▶ **Material supplied**
========================
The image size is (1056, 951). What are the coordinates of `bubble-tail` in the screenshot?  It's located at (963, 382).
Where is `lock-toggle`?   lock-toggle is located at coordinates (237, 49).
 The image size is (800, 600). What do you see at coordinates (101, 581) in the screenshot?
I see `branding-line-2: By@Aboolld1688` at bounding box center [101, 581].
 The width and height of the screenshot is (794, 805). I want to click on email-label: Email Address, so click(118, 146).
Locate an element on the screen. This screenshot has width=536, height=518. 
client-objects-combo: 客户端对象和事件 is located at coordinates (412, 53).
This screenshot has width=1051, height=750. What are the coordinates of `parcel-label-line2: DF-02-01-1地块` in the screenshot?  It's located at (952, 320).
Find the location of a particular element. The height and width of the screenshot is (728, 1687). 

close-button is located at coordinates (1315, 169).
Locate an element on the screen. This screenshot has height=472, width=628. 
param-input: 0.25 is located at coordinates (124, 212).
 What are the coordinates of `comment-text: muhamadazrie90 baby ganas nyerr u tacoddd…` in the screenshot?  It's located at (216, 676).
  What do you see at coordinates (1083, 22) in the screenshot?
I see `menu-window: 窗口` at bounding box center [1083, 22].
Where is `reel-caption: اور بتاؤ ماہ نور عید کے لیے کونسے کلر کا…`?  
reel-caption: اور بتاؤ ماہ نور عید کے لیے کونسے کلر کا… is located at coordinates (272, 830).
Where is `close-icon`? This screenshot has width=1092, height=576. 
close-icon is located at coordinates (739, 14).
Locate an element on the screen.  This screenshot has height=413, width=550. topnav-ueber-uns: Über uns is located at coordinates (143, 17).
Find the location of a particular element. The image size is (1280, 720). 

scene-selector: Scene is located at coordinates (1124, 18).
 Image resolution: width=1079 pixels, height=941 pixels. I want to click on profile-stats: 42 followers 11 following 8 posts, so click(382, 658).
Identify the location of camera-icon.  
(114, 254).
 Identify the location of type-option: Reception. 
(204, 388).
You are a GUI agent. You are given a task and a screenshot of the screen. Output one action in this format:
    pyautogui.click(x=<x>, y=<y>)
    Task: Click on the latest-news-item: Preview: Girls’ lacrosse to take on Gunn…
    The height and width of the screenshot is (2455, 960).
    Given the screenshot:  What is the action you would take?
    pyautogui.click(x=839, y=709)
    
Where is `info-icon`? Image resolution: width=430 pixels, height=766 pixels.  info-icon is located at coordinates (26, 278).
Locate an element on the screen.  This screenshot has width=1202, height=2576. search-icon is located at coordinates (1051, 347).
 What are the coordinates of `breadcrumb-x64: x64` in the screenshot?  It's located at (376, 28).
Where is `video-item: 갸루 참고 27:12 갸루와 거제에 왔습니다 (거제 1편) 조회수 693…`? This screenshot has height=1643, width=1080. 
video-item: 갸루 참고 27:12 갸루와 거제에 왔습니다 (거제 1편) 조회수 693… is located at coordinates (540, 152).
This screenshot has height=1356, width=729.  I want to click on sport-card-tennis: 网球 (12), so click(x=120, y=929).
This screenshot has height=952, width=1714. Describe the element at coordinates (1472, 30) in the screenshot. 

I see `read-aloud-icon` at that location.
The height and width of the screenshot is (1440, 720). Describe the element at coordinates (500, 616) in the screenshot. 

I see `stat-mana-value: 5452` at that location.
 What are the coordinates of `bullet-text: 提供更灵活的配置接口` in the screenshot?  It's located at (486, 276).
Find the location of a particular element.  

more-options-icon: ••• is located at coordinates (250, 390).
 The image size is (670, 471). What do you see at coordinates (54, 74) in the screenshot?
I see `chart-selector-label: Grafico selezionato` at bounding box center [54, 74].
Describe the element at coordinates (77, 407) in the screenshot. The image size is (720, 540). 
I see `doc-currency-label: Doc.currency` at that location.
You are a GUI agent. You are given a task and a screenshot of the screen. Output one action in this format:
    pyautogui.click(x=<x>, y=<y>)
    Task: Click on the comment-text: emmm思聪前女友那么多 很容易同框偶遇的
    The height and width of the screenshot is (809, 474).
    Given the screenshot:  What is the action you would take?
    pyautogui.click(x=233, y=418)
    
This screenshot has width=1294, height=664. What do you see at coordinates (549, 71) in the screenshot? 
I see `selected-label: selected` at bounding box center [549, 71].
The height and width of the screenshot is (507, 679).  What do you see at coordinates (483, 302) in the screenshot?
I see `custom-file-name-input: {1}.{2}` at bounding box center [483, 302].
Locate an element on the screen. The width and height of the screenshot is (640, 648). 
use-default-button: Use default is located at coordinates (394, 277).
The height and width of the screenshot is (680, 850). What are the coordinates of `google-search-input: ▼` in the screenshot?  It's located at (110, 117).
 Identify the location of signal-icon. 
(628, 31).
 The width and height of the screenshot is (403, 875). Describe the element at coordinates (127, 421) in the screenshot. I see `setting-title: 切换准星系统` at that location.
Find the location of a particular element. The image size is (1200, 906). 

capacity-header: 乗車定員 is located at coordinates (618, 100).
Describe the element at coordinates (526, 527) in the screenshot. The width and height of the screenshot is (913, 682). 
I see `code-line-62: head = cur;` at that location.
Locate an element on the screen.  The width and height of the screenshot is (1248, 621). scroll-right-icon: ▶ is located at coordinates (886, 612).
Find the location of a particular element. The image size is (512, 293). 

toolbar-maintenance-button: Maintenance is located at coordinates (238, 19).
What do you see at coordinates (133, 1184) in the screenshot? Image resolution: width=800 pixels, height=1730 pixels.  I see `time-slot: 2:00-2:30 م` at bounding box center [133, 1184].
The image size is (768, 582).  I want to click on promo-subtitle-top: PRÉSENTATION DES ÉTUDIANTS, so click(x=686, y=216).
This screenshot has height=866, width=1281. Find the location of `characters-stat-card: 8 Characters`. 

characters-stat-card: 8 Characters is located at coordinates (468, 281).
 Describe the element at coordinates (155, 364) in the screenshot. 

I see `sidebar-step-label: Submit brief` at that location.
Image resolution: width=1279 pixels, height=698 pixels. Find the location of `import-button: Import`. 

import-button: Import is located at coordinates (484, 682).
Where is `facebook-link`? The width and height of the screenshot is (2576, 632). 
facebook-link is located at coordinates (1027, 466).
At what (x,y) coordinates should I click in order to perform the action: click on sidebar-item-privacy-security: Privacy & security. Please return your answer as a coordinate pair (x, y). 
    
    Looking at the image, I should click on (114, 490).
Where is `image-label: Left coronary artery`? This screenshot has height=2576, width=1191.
========================
▶ **Task details**
Copy out the entire listing above word for word, from its first line through its last.

▶ **Problem solution**
The image size is (1056, 951). What are the coordinates of `bubble-tail` in the screenshot?  It's located at (963, 382).
Where is `lock-toggle`?   lock-toggle is located at coordinates (237, 49).
 The image size is (800, 600). What do you see at coordinates (101, 581) in the screenshot?
I see `branding-line-2: By@Aboolld1688` at bounding box center [101, 581].
 The width and height of the screenshot is (794, 805). I want to click on email-label: Email Address, so click(118, 146).
Locate an element on the screen. This screenshot has width=536, height=518. 
client-objects-combo: 客户端对象和事件 is located at coordinates (412, 53).
This screenshot has width=1051, height=750. What are the coordinates of `parcel-label-line2: DF-02-01-1地块` in the screenshot?  It's located at (952, 320).
Find the location of a particular element. The height and width of the screenshot is (728, 1687). 

close-button is located at coordinates (1315, 169).
Locate an element on the screen. This screenshot has height=472, width=628. 
param-input: 0.25 is located at coordinates (124, 212).
 What are the coordinates of `comment-text: muhamadazrie90 baby ganas nyerr u tacoddd…` in the screenshot?  It's located at (216, 676).
  What do you see at coordinates (1083, 22) in the screenshot?
I see `menu-window: 窗口` at bounding box center [1083, 22].
Where is `reel-caption: اور بتاؤ ماہ نور عید کے لیے کونسے کلر کا…`?  
reel-caption: اور بتاؤ ماہ نور عید کے لیے کونسے کلر کا… is located at coordinates (272, 830).
Where is `close-icon`? This screenshot has width=1092, height=576. 
close-icon is located at coordinates (739, 14).
Locate an element on the screen.  This screenshot has height=413, width=550. topnav-ueber-uns: Über uns is located at coordinates (143, 17).
Find the location of a particular element. The image size is (1280, 720). 

scene-selector: Scene is located at coordinates (1124, 18).
 Image resolution: width=1079 pixels, height=941 pixels. I want to click on profile-stats: 42 followers 11 following 8 posts, so click(382, 658).
Identify the location of camera-icon.  
(114, 254).
 Identify the location of type-option: Reception. 
(204, 388).
You are a GUI agent. You are given a task and a screenshot of the screen. Output one action in this format:
    pyautogui.click(x=<x>, y=<y>)
    Task: Click on the latest-news-item: Preview: Girls’ lacrosse to take on Gunn…
    The height and width of the screenshot is (2455, 960).
    Given the screenshot:  What is the action you would take?
    pyautogui.click(x=839, y=709)
    
Where is `info-icon`? Image resolution: width=430 pixels, height=766 pixels.  info-icon is located at coordinates (26, 278).
Locate an element on the screen.  This screenshot has width=1202, height=2576. search-icon is located at coordinates (1051, 347).
 What are the coordinates of `breadcrumb-x64: x64` in the screenshot?  It's located at (376, 28).
Where is `video-item: 갸루 참고 27:12 갸루와 거제에 왔습니다 (거제 1편) 조회수 693…`? This screenshot has height=1643, width=1080. 
video-item: 갸루 참고 27:12 갸루와 거제에 왔습니다 (거제 1편) 조회수 693… is located at coordinates (540, 152).
This screenshot has height=1356, width=729.  I want to click on sport-card-tennis: 网球 (12), so click(x=120, y=929).
This screenshot has height=952, width=1714. Describe the element at coordinates (1472, 30) in the screenshot. 

I see `read-aloud-icon` at that location.
The height and width of the screenshot is (1440, 720). Describe the element at coordinates (500, 616) in the screenshot. 

I see `stat-mana-value: 5452` at that location.
 What are the coordinates of `bullet-text: 提供更灵活的配置接口` in the screenshot?  It's located at (486, 276).
Find the location of a particular element.  

more-options-icon: ••• is located at coordinates (250, 390).
 The image size is (670, 471). What do you see at coordinates (54, 74) in the screenshot?
I see `chart-selector-label: Grafico selezionato` at bounding box center [54, 74].
Describe the element at coordinates (77, 407) in the screenshot. The image size is (720, 540). 
I see `doc-currency-label: Doc.currency` at that location.
You are a GUI agent. You are given a task and a screenshot of the screen. Output one action in this format:
    pyautogui.click(x=<x>, y=<y>)
    Task: Click on the comment-text: emmm思聪前女友那么多 很容易同框偶遇的
    The height and width of the screenshot is (809, 474).
    Given the screenshot:  What is the action you would take?
    pyautogui.click(x=233, y=418)
    
This screenshot has width=1294, height=664. What do you see at coordinates (549, 71) in the screenshot? 
I see `selected-label: selected` at bounding box center [549, 71].
The height and width of the screenshot is (507, 679).  What do you see at coordinates (483, 302) in the screenshot?
I see `custom-file-name-input: {1}.{2}` at bounding box center [483, 302].
Locate an element on the screen. The width and height of the screenshot is (640, 648). 
use-default-button: Use default is located at coordinates (394, 277).
The height and width of the screenshot is (680, 850). What are the coordinates of `google-search-input: ▼` in the screenshot?  It's located at (110, 117).
 Identify the location of signal-icon. 
(628, 31).
 The width and height of the screenshot is (403, 875). Describe the element at coordinates (127, 421) in the screenshot. I see `setting-title: 切换准星系统` at that location.
Find the location of a particular element. The image size is (1200, 906). 

capacity-header: 乗車定員 is located at coordinates (618, 100).
Describe the element at coordinates (526, 527) in the screenshot. The width and height of the screenshot is (913, 682). 
I see `code-line-62: head = cur;` at that location.
Locate an element on the screen.  The width and height of the screenshot is (1248, 621). scroll-right-icon: ▶ is located at coordinates (886, 612).
Find the location of a particular element. The image size is (512, 293). 

toolbar-maintenance-button: Maintenance is located at coordinates (238, 19).
What do you see at coordinates (133, 1184) in the screenshot? Image resolution: width=800 pixels, height=1730 pixels.  I see `time-slot: 2:00-2:30 م` at bounding box center [133, 1184].
The image size is (768, 582).  I want to click on promo-subtitle-top: PRÉSENTATION DES ÉTUDIANTS, so click(x=686, y=216).
This screenshot has height=866, width=1281. Find the location of `characters-stat-card: 8 Characters`. 

characters-stat-card: 8 Characters is located at coordinates (468, 281).
 Describe the element at coordinates (155, 364) in the screenshot. 

I see `sidebar-step-label: Submit brief` at that location.
Image resolution: width=1279 pixels, height=698 pixels. Find the location of `import-button: Import`. 

import-button: Import is located at coordinates (484, 682).
Where is `facebook-link`? The width and height of the screenshot is (2576, 632). 
facebook-link is located at coordinates (1027, 466).
At what (x,y) coordinates should I click in order to perform the action: click on sidebar-item-privacy-security: Privacy & security. Please return your answer as a coordinate pair (x, y). 
    
    Looking at the image, I should click on (114, 490).
Where is `image-label: Left coronary artery`? This screenshot has height=2576, width=1191.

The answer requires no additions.